Issue Details (XML | Word | Printable)

Key: GLASSFISH-16908
Type: Bug Bug
Status: Closed Closed
Resolution: Invalid
Priority: Minor Minor
Assignee: Bobby Bissett
Reporter: vanya_void
Votes: 0
Watchers: 1
Operations

If you were logged in you would be able to see more operations.
glassfish

More than 6 instances does not join to GMS group

Created: 24/Jun/11 10:19 AM   Updated: 05/Jul/11 01:15 PM   Resolved: 05/Jul/11 01:15 PM
Component/s: configuration, failover, grizzly-kernel, group_management_service
Affects Version/s: 3.1.1_b08
Fix Version/s: None

Time Tracking:
Not Specified

Environment:

Linux 2.6.18-164.el5PAE RHEL
2xXeon L7555
Red Hat Enterprise Linux Server release 5.4 (Tikanga)

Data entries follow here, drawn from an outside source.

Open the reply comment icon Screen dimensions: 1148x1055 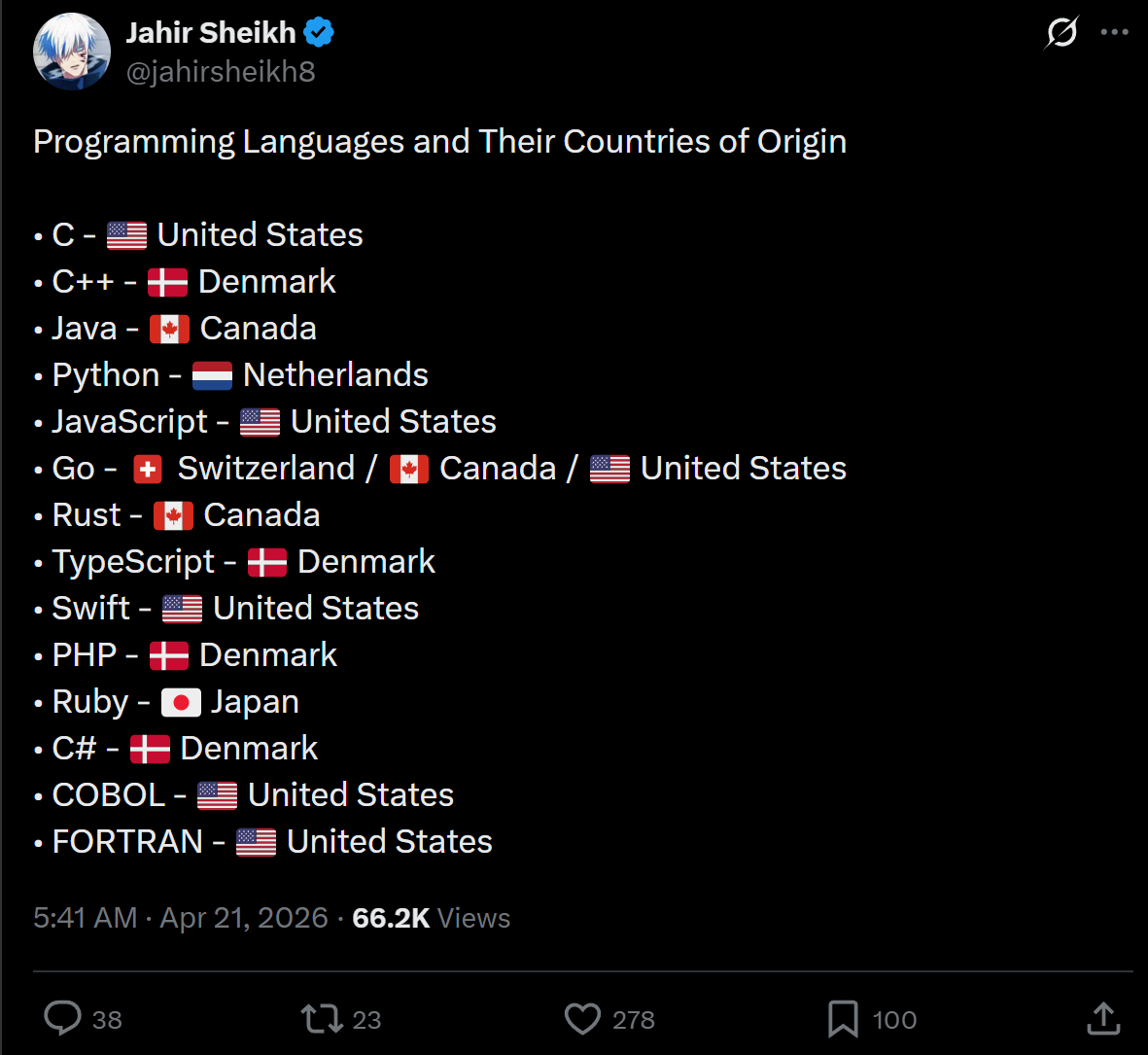[62, 1018]
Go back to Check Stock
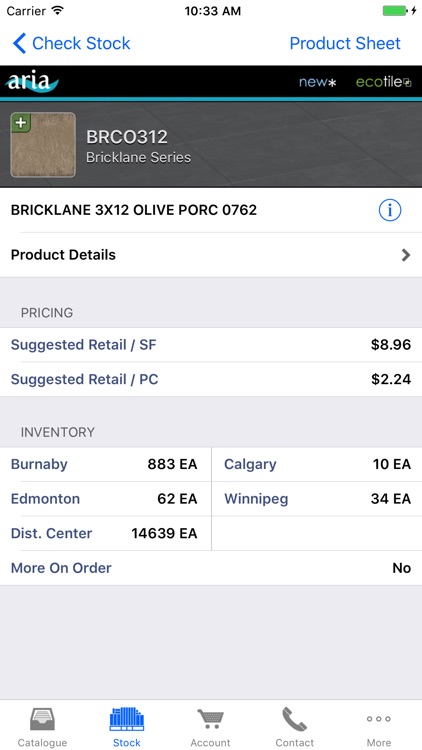The height and width of the screenshot is (750, 422). 71,43
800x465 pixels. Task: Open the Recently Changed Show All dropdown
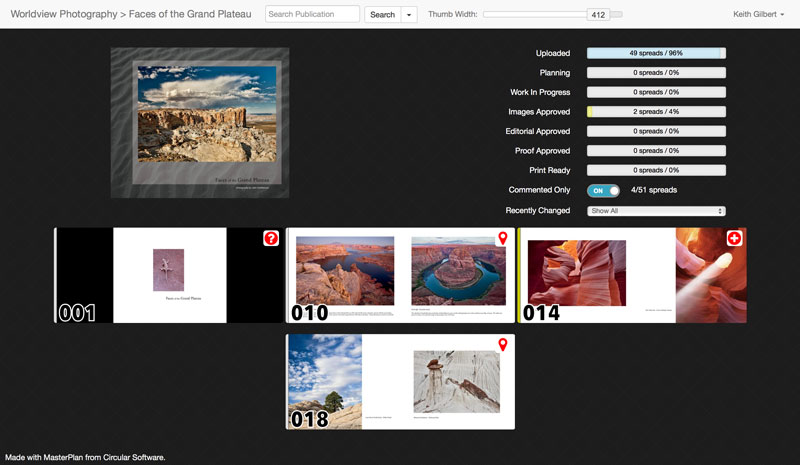(656, 211)
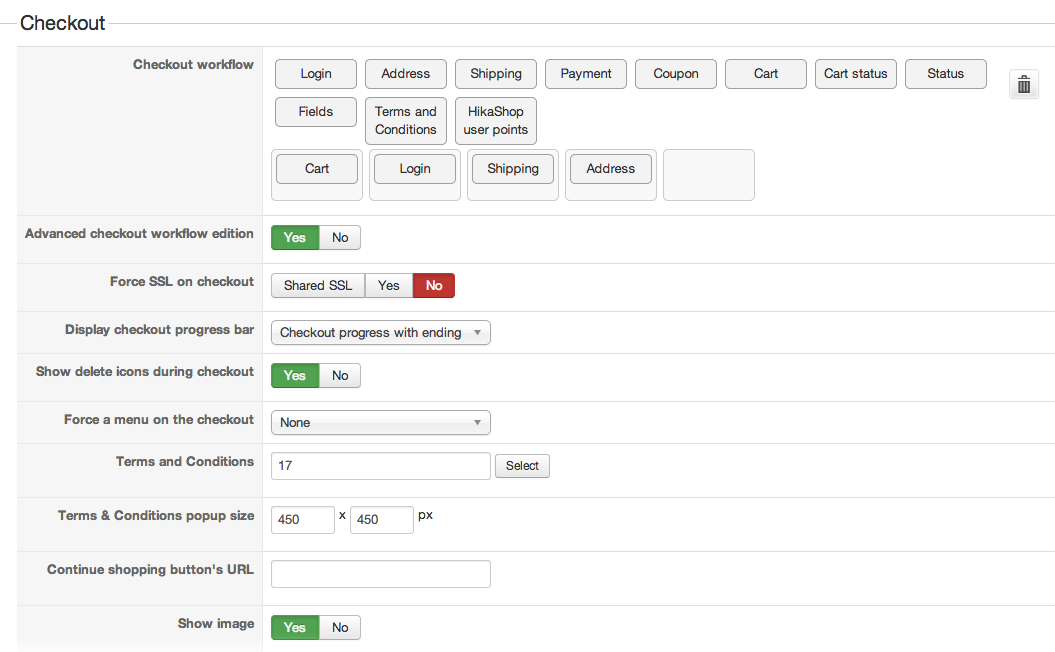Viewport: 1055px width, 652px height.
Task: Set Advanced checkout workflow edition to No
Action: point(340,238)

Tags: 3_1_1-scrubbed cluster clustered
Participants: Bobby Bissett and vanya_void


 Description  « Hide

I have 5 node cluster with 2 instances running on each. When im running start-cluster command, only 6 of them, joins to gms group at same time, and information that represented by get-health command is looks like this:

portal-instance1 failed since Fri Jun 24 20:00:57 MSD 2011
portal-instance12 not started
portal-instance2 started since Fri Jun 24 20:01:16 MSD 2011
portal-instance22 started since Fri Jun 24 20:01:16 MSD 2011
portal-instance3 started since Fri Jun 24 20:01:16 MSD 2011
portal-instance32 started since Fri Jun 24 20:01:16 MSD 2011
portal-instance4 not started
portal-instance42 not started
portal-instance5 failed since Thu Jun 23 19:54:10 MSD 2011
portal-instance52 failed since Thu Jun 23 21:04:20 MSD 2011

Maybe you have an information, why this situation may be?

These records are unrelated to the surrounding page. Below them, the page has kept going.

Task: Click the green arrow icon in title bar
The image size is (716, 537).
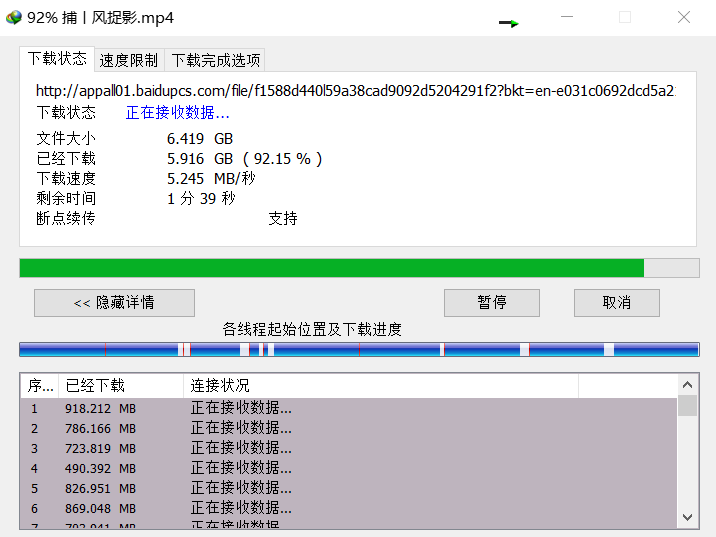Action: point(509,22)
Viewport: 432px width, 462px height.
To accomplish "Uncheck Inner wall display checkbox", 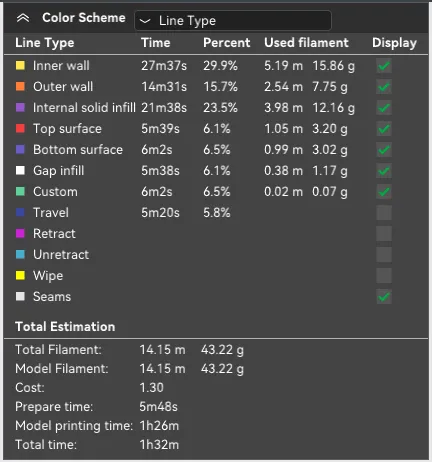I will point(384,66).
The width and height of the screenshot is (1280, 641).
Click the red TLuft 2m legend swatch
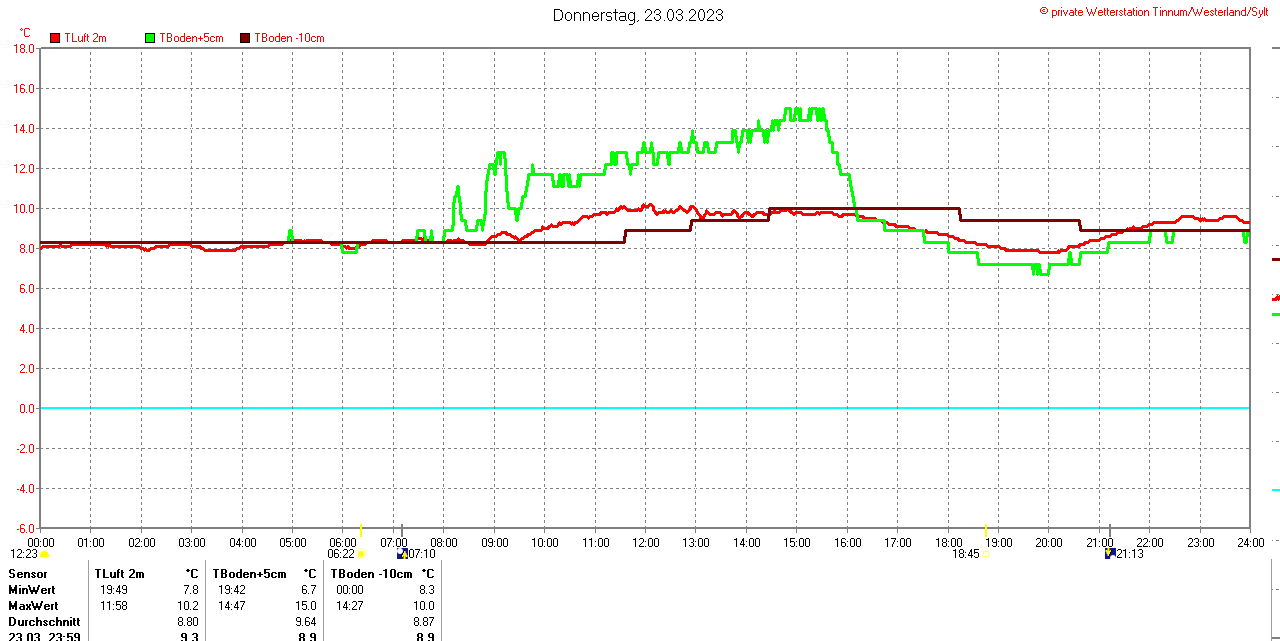55,38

[#|2011-06-24T20:08:39.443+0400|INFO|glassfish3.1|ShoalLogger|_ThreadID=12;_ThreadName=Thread-1;|GMS1092: GMS View Change Received for group: portal-cluster : Members in view for ADD_EVENT(before change analysis) are :
1: MemberId: portal-instance1, MemberType: CORE, Address: 192.168.101.31:9188:228.9.96.158:20796:portal-cluster:portal-instance1
2: MemberId: portal-instance12, MemberType: CORE, Address: 192.168.101.31:9091:228.9.96.158:20796:portal-cluster:portal-instance12
3: MemberId: portal-instance4, MemberType: CORE, Address: 192.168.101.34:9096:228.9.96.158:20796:portal-cluster:portal-instance4
4: MemberId: portal-instance42, MemberType: CORE, Address: 192.168.101.34:9146:228.9.96.158:20796:portal-cluster:portal-instance42
5: MemberId: portal-instance5, MemberType: CORE, Address: 192.168.101.35:9102:228.9.96.158:20796:portal-cluster:portal-instance5
6: MemberId: portal-instance52, MemberType: CORE, Address: 192.168.101.35:9129:228.9.96.158:20796:portal-cluster:portal-instance52



Bobby Bissett added a comment - 24/Jun/11 10:41 AM

So far I don't see any bug here. Clusters are known to work.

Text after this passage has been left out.